Let me bring in the other article before we get lost in an orgy of food. This article also from the front page of The New York Times just two days later on June 29, 2014 titled …
“Boom Meets Bust in Texas: Atop Sea of Oil, Poverty Digs In”
This article begins …
GARDENDALE, Tex. — “From the window of her tin-roofed trailer, Judy Vargas can glimpse a miraculous world. It is as close as the dust kicked up by the trucks barreling by but seems as distant as Mars.”
This is symbolism too just like Air Force One. In this case Glendale symbolizes the many dirt poor communities in America that Air Force One regularly flies high above as everyone on board feasts with Barack.
As for Glendale …
“Now, it is the scene of one of the greatest oil booms the country has ever seen. But poverty endures in makeshift, barely governed communities called colonias, such as the one where Ms. Vargas shares her trailer with an ever-shifting assemblage of relatives.”
“It is a different kind of poverty than it was in 1928, this time surrounded by a buzz of industrial activity, not empty stretches of scrub grass. But it feels as entrenched as ever, reinforced by bad luck, bad choices, a lack of education and the isolation that allows the poor to remain invisible and adrift in lonely, distant orbits.”
“It feels the same to us,” Ms. Vargas said of life amid the oil frenzy. “The money that they have, we didn’t have it before. And we don’t have it now.”
Enough let’s go back up on Air Force One it’s a lot more fun!
“To say the least. The food on Air Force One is well known among White House staff members and reporters for being plentiful in quantity and broad in appeal, but not always the perfect mirror of the nutritional recommendations coming out of the office of the first lady, Michelle Obama, who has made healthy eating and living her mission.”
Thank God Michelle has her own big plane most of the time!
Back to Air Force One please …
“Mr. Chaudhary, who estimates that he flew on Air Force One about three times a week, said the Obamas’ taste for healthier fare had in fact shaped some of the current menus. He said the president enjoyed more nutritious food like salmon, almonds and broccoli). Mr. Obama also has a soft spot for Honest Tea, a low-calorie, caffeine-free drink — Black Forest Berry flavor, to be specific.”

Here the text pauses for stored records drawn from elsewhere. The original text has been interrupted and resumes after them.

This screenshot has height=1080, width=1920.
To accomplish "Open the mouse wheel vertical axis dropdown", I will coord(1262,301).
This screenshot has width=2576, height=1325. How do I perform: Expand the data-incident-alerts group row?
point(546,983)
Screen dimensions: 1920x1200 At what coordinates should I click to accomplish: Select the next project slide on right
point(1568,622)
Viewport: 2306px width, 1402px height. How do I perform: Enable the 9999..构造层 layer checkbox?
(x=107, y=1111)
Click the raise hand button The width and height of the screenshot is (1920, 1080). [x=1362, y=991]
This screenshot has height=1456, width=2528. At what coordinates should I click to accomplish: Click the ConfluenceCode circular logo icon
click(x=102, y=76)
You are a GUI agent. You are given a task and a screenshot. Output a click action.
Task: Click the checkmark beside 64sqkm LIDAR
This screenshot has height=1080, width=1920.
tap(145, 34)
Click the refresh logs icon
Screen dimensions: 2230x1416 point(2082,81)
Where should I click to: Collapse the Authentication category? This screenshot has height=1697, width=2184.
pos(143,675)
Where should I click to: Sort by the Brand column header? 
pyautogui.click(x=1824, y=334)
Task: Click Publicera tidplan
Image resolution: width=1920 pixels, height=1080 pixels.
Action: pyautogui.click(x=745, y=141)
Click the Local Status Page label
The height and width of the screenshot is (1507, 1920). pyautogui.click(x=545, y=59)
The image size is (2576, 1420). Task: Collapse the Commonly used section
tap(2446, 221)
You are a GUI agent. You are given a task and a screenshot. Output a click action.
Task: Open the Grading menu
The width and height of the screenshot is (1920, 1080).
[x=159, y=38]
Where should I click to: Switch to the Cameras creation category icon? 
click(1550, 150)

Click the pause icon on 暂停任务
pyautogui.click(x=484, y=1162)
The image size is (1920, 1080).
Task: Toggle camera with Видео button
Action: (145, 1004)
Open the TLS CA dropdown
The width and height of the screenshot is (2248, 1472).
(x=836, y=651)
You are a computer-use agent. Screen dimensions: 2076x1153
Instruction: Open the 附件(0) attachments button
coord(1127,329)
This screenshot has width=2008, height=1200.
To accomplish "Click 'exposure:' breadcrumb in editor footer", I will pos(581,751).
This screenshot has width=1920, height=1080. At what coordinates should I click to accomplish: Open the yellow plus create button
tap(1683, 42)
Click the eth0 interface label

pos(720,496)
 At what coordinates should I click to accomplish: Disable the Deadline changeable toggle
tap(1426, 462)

Anything you want Mr. President.
Back on the ground in Glendale, Texas …
“The fracking sand — so powdery it seemed scooped from an exclusive beach — stretched for about 100 yards on roads outside homes and the Gardendale Qwik Stop, the colonia’s lone store. In 2012, federal health officials issued an alert about the health hazards workers faced from exposure to fracking-sand dust. Breathing so-called silica dust can cause silicosis, a lung disease.”
So what’s for dinner in Glendale …
“Early one evening in May, Ms. Vargas, 28, cooked spaghetti for her three children and her grandmother. Ms. Vargas, a high school dropout, had just arrived home from her job as a restaurant cook. She and her grandmother, who works as a maid at a motel, make a total of roughly $1,500 a month, far below the federal poverty level of $2,325 for a family of five. Above their dining table, there was a portrait of the Last Supper and, tucked in a corner of the frame, a picture of Ms. Vargas’s uncle, unsmiling in a white uniform and one of at least three incarcerated relatives. The family ate and swatted at flies as trucks roared by.”
This is not Air Force One let’s get back on board before Barack Obama and his traveling Circus leave us behind stranded in Glendale eating spaghetti.
So here is what I think ….
On each one of these hundreds of trips President Obama takes aboard Air Force One back and forth across America again and again he should be required while on the ground to stop and visit the poorest community within driving distance of his armor plated upper limousine.
Imagine by now he could have visited these last 5 ½ years hundreds of the poorest communities in America,
The only problem is when he climbs back on Air Force One all that endlessly tempting food they serve might not be so inviting.
I guess it’s not such a good idea.
Ruining President Obama’s dinner.
Now I’ll never get invited on Air Force One.